Is there any faster means of pushing back into a vector? Or pushing back/copying multiple elements?
std::vector<unsigned int, std::allocator<unsigned int> >::push_back(unsigned int const&)
Thanks in advance.
EDIT: Extra info; I'm running a release build with -O3, also: the original vector needs to be preserved.
Upvotes: 4
Views: 2858
Reputation: 71535
push_back
on int
is extremely efficient. So I would look elsewhere for optimization opportunities.
Nemo's first rule of micro-optimization: Math is fast; memory is slow. Creating a huge vector is very cache-unfriendly.
For example, instead of creating a permutation of the original vector, can you just compute which element you need as you need it and then access that element directly from the original vector?
Similarly, do you really need a vector of random integers? Why not just generate a random number when it is needed? (If you have to remember it for later, then go ahead and push it onto the vector then... But not before.)
push_back
on int
is about as fast as it is going to get. I would bet you could barely notice the difference even if you got rid of the reserve
(because the re-allocation does not happen often and is going to use a very fast bulk copy already). So you need to take a broader view to improve performance.
Upvotes: 2
Reputation: 393134
You can have a look at
move semantics
)std::vector
--> eastl::vector
and some extra link objects).I'd personally not expect much gain if really the vector handling is the bottleneck. I'd really look at parallelizing with (in order of preference):
CPPFLAGS+=-D_GLIBCXX_PARALLEL -fopenmp
)#pragma parallel for
I must be forgetting stuff. O yeah, look here: http://www.agner.org/optimize/
Edit: I always forget the simplest things: Use memcpy/memmove for bulk appending POD elements to pre-allocated vectors.
Upvotes: 4
Reputation: 146940
If you have multiple vectors, you may be able to improve speed by allocating them continuously using a custom allocator. Improving memory locality may well improve the running time of the algorithm.
Upvotes: 1
Reputation: 385194
If you're pre-reserving space then your vector is as fast as an array. You cannot mathematically make it faster; stop worrying and move on to something else!

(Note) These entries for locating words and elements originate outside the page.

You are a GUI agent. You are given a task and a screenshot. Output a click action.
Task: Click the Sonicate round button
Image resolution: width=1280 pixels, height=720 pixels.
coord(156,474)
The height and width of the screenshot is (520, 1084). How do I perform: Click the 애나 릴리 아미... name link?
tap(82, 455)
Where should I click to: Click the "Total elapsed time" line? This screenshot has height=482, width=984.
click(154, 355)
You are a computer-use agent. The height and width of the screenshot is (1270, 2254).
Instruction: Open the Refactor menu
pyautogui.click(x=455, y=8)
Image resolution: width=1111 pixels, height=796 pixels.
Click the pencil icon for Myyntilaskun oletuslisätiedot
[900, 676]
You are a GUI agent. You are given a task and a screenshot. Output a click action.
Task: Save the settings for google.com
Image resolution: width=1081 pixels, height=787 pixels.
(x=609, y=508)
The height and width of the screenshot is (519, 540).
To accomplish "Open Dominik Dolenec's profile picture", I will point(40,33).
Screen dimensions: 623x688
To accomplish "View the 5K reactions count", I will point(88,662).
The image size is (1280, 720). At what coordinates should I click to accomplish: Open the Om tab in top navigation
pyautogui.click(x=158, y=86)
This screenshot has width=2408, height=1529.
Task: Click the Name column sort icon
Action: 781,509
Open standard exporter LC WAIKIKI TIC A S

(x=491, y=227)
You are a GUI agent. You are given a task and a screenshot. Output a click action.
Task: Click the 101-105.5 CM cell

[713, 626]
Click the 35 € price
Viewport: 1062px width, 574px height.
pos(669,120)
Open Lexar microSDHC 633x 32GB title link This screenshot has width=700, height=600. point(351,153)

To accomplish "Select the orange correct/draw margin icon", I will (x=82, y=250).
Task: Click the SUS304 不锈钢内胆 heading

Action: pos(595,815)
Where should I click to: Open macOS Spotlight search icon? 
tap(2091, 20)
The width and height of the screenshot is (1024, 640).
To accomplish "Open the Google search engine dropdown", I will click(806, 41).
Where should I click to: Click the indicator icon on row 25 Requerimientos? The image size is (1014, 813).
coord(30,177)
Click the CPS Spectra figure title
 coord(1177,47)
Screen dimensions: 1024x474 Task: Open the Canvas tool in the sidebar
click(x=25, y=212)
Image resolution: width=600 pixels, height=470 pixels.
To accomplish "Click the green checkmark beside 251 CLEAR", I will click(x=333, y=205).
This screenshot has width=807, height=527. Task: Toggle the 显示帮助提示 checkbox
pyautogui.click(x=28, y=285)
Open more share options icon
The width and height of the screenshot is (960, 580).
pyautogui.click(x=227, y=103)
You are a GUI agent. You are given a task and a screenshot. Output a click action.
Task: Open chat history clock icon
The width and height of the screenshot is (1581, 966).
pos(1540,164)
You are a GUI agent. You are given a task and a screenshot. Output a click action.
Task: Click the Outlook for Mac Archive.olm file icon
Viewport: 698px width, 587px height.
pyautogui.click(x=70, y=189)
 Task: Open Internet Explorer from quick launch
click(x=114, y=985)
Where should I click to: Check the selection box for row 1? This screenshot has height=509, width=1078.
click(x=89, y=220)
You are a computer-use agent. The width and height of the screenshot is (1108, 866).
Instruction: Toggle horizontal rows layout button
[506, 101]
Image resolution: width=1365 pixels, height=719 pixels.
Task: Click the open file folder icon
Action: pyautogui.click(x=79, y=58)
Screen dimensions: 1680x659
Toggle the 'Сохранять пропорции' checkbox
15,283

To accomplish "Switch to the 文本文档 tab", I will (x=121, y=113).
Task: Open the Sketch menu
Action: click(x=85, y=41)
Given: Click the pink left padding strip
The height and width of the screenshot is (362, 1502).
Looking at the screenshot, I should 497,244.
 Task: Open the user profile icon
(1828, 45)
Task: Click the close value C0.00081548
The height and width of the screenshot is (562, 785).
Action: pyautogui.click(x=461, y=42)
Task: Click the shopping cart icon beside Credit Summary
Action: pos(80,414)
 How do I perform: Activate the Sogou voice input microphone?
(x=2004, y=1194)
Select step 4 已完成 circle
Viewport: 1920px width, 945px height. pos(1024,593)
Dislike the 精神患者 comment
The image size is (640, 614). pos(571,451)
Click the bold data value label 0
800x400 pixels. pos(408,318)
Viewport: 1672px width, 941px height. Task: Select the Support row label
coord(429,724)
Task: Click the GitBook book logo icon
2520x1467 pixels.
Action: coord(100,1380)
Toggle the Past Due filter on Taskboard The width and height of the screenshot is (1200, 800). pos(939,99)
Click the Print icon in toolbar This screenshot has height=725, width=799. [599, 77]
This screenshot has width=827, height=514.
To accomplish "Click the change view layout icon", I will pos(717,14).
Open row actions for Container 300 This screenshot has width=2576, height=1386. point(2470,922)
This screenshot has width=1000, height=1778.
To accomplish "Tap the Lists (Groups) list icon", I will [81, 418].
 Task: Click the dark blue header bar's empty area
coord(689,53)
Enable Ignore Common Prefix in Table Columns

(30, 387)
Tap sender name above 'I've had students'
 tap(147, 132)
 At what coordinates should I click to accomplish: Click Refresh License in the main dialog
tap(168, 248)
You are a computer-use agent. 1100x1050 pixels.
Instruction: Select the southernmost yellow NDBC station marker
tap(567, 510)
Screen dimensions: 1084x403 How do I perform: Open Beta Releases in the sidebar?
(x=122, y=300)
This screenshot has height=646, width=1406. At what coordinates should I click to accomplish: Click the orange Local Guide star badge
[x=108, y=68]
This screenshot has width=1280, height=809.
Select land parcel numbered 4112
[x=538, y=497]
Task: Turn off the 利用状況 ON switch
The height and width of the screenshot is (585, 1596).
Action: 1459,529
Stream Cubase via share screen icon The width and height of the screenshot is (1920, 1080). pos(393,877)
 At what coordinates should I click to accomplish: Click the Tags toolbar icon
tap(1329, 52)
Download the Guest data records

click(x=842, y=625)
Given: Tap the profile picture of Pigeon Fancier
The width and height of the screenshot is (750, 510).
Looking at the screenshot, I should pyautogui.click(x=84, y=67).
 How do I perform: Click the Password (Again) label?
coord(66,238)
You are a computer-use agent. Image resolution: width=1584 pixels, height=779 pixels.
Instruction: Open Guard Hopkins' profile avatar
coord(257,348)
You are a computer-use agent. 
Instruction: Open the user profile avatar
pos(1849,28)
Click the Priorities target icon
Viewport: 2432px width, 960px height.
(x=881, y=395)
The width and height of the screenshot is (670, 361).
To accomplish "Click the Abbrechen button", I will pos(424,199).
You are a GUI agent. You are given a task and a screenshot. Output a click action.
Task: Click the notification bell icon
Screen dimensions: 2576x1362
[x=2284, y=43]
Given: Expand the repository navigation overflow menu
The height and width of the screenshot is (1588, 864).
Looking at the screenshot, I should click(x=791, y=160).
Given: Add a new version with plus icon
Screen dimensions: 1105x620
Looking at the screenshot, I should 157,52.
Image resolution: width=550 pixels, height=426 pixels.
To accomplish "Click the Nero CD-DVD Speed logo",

You may be experiencing slow-down if you're running a "debug build" i.e. where your standard library implementation has optimisations turned off, and debug tracking info turned on.
Upvotes: 3
Reputation: 2363
If you are using Debug version of STL there is a debug overhead (esp. in iterators) in all STL calls.
I would advice to replace STL vector with regular array. If you are using trivially-copyable types you could easily copy multiple elements using memcpy
call.
Upvotes: -3